### BRIEF:
Write out exactly the lines between the line containing "You are a GUI" and the end of the records, counting both ends, and leave out all pictures.

### ENTRIES PROVIDED:
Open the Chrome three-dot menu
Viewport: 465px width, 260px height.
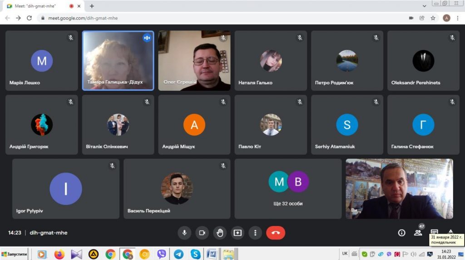click(x=458, y=18)
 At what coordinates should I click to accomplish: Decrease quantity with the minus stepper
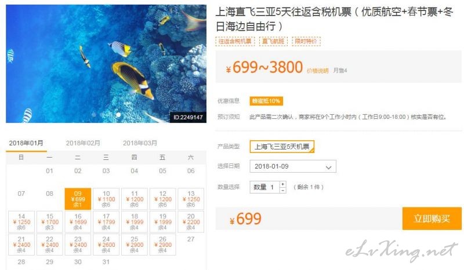(282, 190)
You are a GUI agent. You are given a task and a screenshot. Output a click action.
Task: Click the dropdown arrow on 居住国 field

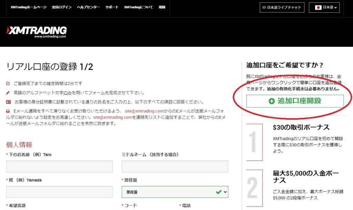225,192
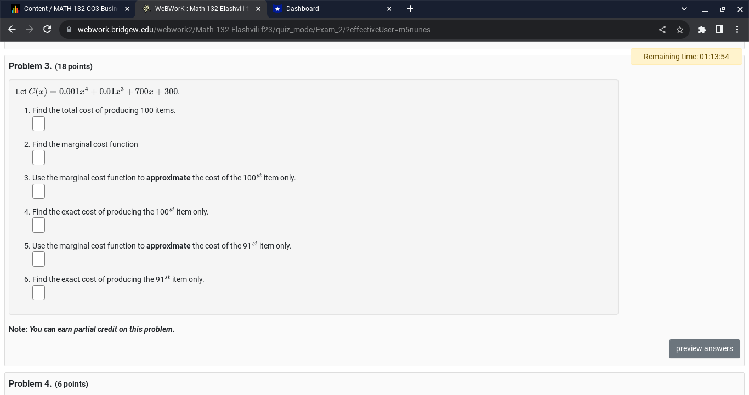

### SOLUTION:
You are a GUI agent. You are given a task and a screenshot. Output a click action.
Task: Click the dropdown arrow on 居住国 field

225,192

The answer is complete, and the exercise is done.